The genuine fact issues already identified preclude summary judgment for Cox on qualified immunity. "The general standard for liability under the Eighth Amendment for refusal to treat a serious medical condition was well-established at the time of these events." Walker, 293 F.3d at 1040 (citing Ralston, 167 F.3d at 1162); see also Doe v. Gustavus, 294 F.Supp.2d 1003, 1012 (E.D. Wis. 2003) ("As the Seventh Circuit has noted, the Eighth Amendment prohibition against deliberate indifference to a prisoner's medical needs has been clearly established since the Supreme Court's 1976 decision in Estelle v. Gamble." (citing Walker v. Shansky, 28 F.3d 666, 670 (7th Cir. 1994)). In Benjamin, supra, the Seventh Circuit denied qualified immunity to a prison nurse based on a genuine dispute of material fact because the record permitted the jury to find that the nurse refused to give a prisoner prescribed pain medication following a surgery for no legitimate reason. See 293 F.3d at 1040. And in Ralston, supra, the Seventh Circuit held that a genuine dispute of material fact existed on a prison guard's qualified immunity defense where the record included evidence that the guard refused a prisoner's request for his pain medication even after the prisoner explained that he could not swallow and was spitting blood. 167 F.3d at 1161-62. Under those cases and the cases discussed above, if the jury believes Cruz's version of events, Cox would not be entitled to qualified immunity because the jury could conclude that she needlessly prolonged Cruz's pain by completely ignoring his specific complaints shortly after she came on shift; the case law gave Cox reasonable notice that she had to do something, such as check with medical personnel, in the face of a complaint of persistent, severe pain Cruz described as an emergency.

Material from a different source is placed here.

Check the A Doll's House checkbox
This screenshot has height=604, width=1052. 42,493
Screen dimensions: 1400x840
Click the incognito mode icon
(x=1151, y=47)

See, e.g., Rodriguez v. Plymouth Ambulance Serv., 577 F.3d 816, 829 (7th Cir. 2009) ("Deliberately to ignore a request for medical assistance has long been held to be a form of cruel and unusual punishment . . . [,] provided that the illness or injury for which assistance is sought is sufficiently serious or painful to make the refusal of assistance uncivilized . . . ." (quoting Gutierrez v. Peters, 111 F.3d 1364, 1372 (7th Cir. 1997))).
For the reasons given above, the defendants' motion for summary judgment (ECF No. 123) is granted in part and denied in part. The court enters summary judgment in favor of all defendants except Cox. A status conference is set for April 7, 2017 at 9:30 a.m.